霸州戏曲爱好者有哪些人

霸州街头巷尾的“角儿”:藏在市井中的戏曲江湖

在霸州老城的胡同里,每天清晨都能听见河北梆子的高亢唱腔穿透薄雾。这声音不是来自剧院,而是从飘着豆浆香气的早餐铺子里传出来的——系着白围裙的王师傅正踩着梆子点揉面,面团撞击案板的声响与收音机里的《大登殿》严丝合缝。这座京津走廊上的小城,戏曲早已渗透进市井生活的肌理,那些藏在烟火气里的戏迷们,用各自的方式续写着六百年的戏曲血脉。

**一、茶馆里的活戏本**

建设西街的四海春茶楼,褪色的水牌上至今保留着上世纪五十年代的剧目单。每天下午三点,76岁的退休教师李凤山准时坐在二楼临窗的老位置,紫砂壶里的茉莉香片冒着热气,他布满老年斑的手指在斑驳的八仙桌上轻轻叩着节拍。有人来讨教《辕门斩子》杨六郎的唱腔处理,老爷子眼睛一亮,起身甩了个虚拟的马鞭:这得从'见太娘跪辕门心惊胆战'这句说起...,话音未落,邻桌几位白发茶客已默契地接起了帮腔。

这个自发的戏曲沙龙藏着不少能人:曾在县剧团拉京胡的张会计能用算盘打出西皮流水的节奏,卖糖葫芦的赵婶年轻时是业余评剧团的刀马旦,最年轻的成员是快递员小刘,他手机里存着200多段名家唱段,送货途中总戴着单边耳机默戏。

**二、公园里的星光大道**

当夕阳把牤牛河染成金红色,迎宾公园的凉亭就变成了露天舞台。65岁的退休工人王铁山背着他的宝贝——用军用水壶改制的胡琴筒二胡,琴杆上缠着医院输液管防滑。他拉的《小放牛》带着金属般的清亮,引得散步的老姐妹们跟着哼唱。穿太极服的周老师总在这里教孩子们走圆场,她让小学员们用书包当水袖,教他们用眼神画出8字:眼随手动,手随身动,这戏韵就出来了。

最热闹的要数周末的打擂台。上周五金城小区的刘阿姨用评剧《花为媒》挑战李大爷的河北梆子《杜十娘》,两位老人唱着唱着开始即兴编词斗嘴,围观人群的笑声惊飞了槐树上的麻雀。穿着校服的中学生举着手机直播:老铁们双击666,看我奶奶C位出道!

**三、幕后的戏痴江湖**

在霸州戏曲版图上,还有些鲜为人知的扫地僧。
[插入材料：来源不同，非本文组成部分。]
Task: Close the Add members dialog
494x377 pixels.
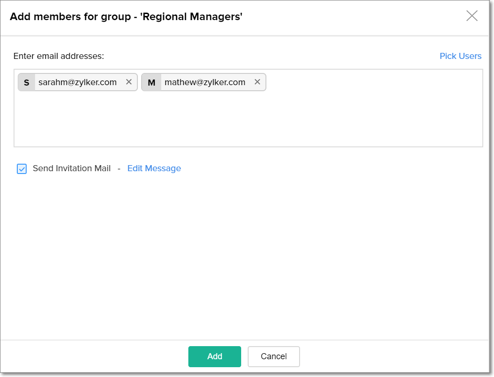Action: coord(472,16)
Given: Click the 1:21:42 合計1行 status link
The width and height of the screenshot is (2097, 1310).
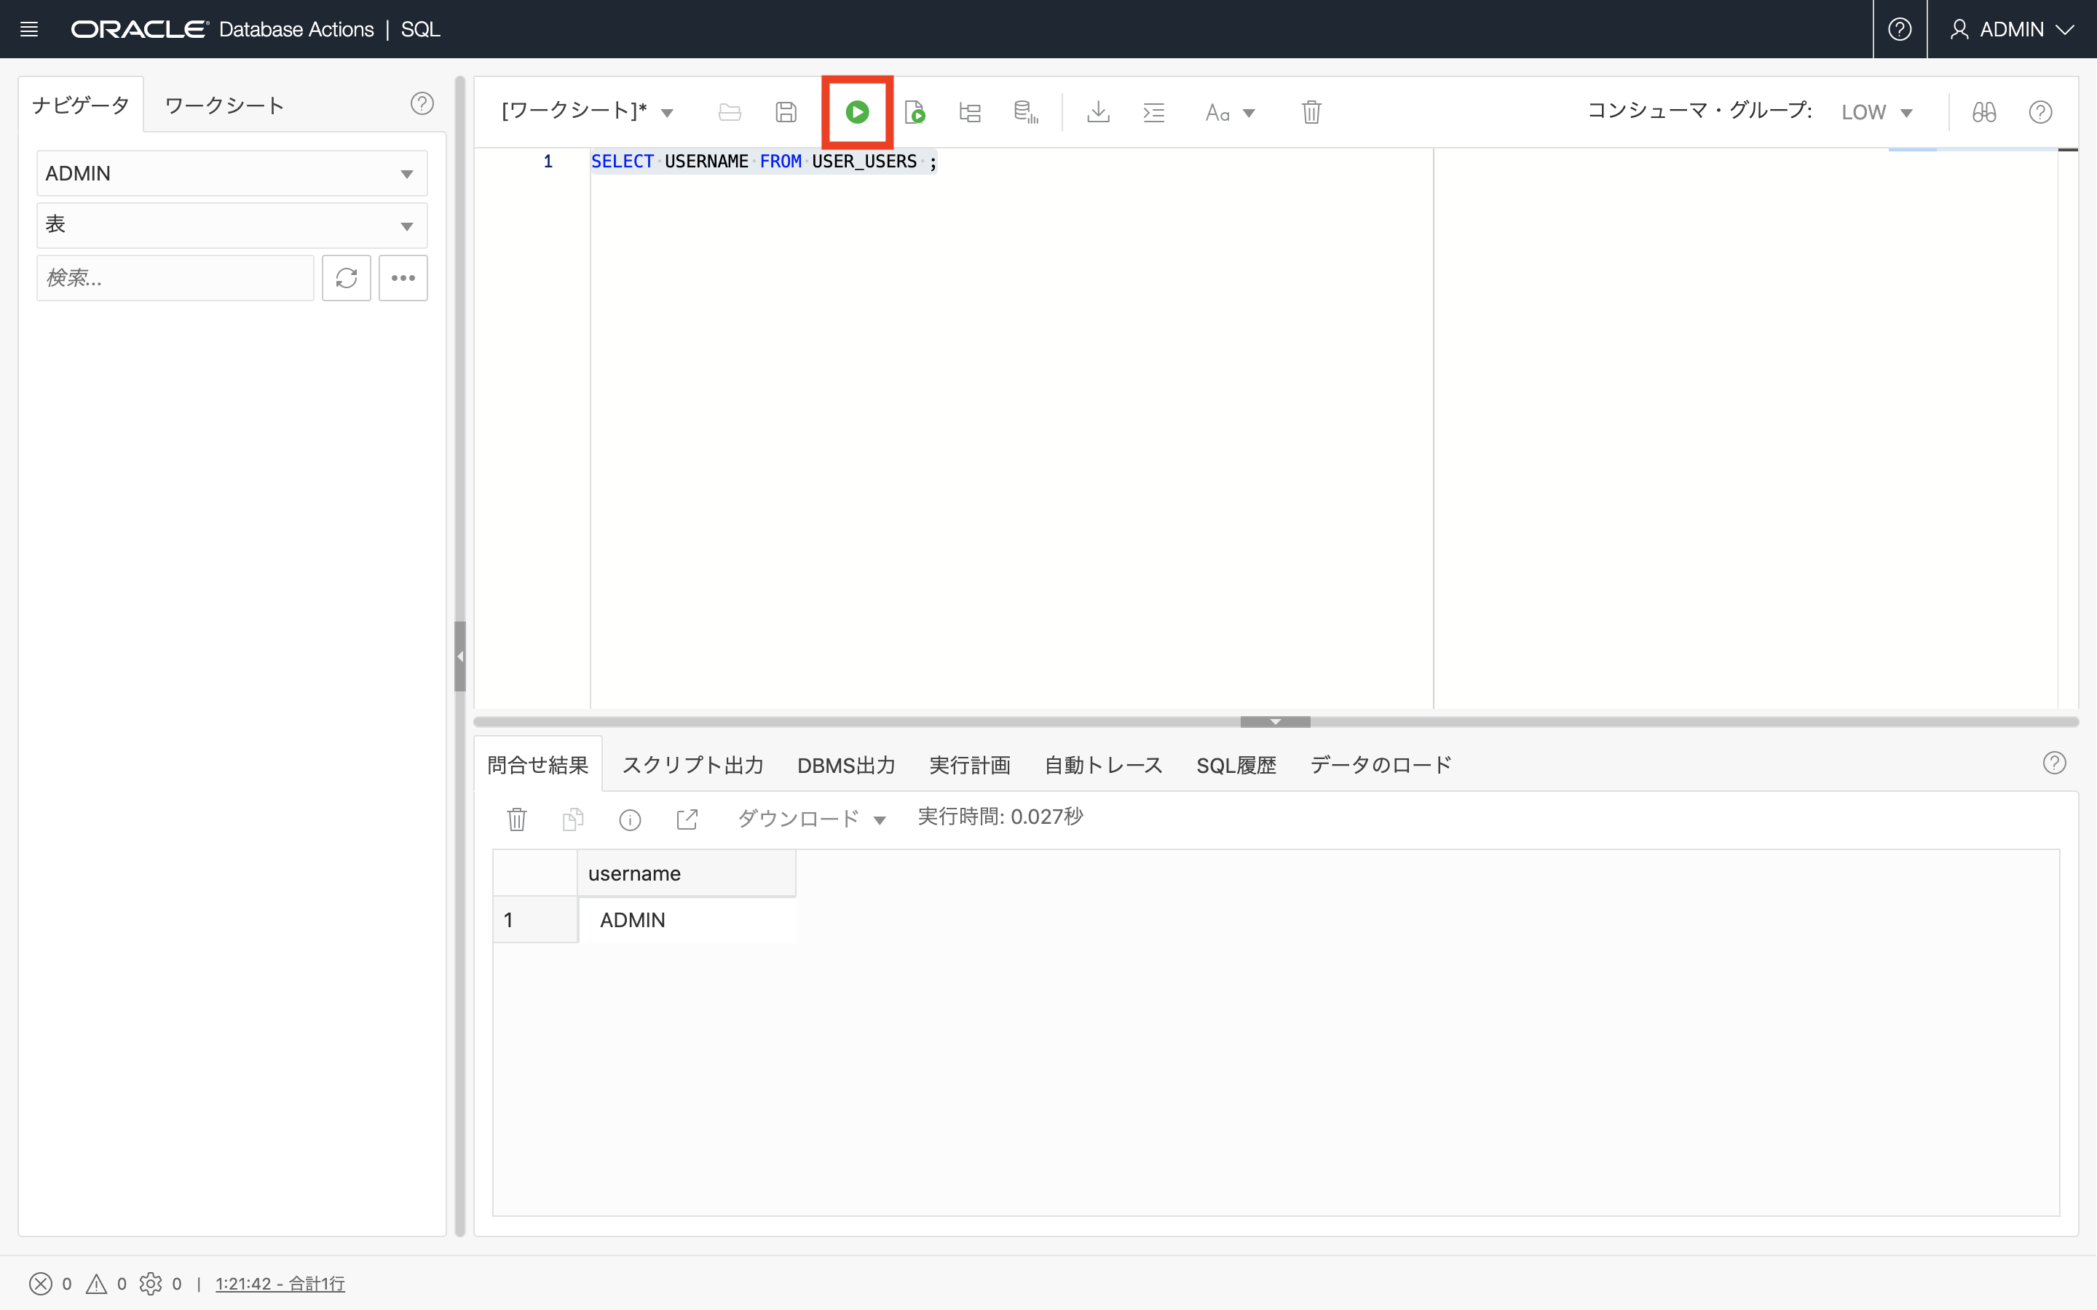Looking at the screenshot, I should tap(280, 1283).
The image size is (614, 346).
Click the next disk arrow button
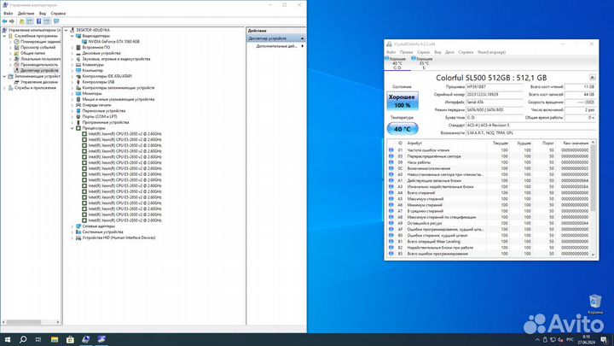(593, 77)
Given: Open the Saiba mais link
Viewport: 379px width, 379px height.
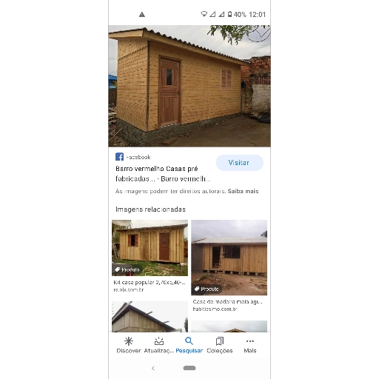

文化馆看门的老孙头有个泛黄的笔记本,里面工整抄录着民国时期的戏班掌故;开五金店的马老板自费收藏了三百多件戏曲道具,他的仓库里能找到用摩托车链条改制的盔甲甲片;实验中学的音乐老师张浩带着学生用3D打印技术复原失传的戏箱机关,他们制作的变脸傀儡在省青少年科技创新大赛上拿了奖。

每逢农历三月廿八东岳庙会,这些散落民间的戏迷就会聚成星河。卖煎饼的支起炉灶不忘唱两句《秦香莲》,修自行车的老汉拿扳手敲着车圈当锣鼓点,穿汉服的小姑娘们自发组织快闪,在古戏楼遗址前唱起新编的环保主题戏歌。当夜幕降临时,不知哪个角落又会响起一声包龙图打坐在开封府——,旋即,此起彼伏的应和声便漫过整条青石板老街。

在这个被高铁时代重新定义的小城,戏迷们用最质朴的方式守护着流淌在血脉里的文化基因。他们或许永远登不上央视的舞台,但那些回荡在早点摊、公园、五金店里的唱腔,正编织成一张生生不息的传承之网。当外卖骑手哼着《空城计》穿街过巷,当幼儿园小朋友用稚嫩童声学唱《小放牛》,霸州的戏曲江湖,便永远充满着鲜活的市井气与生命力。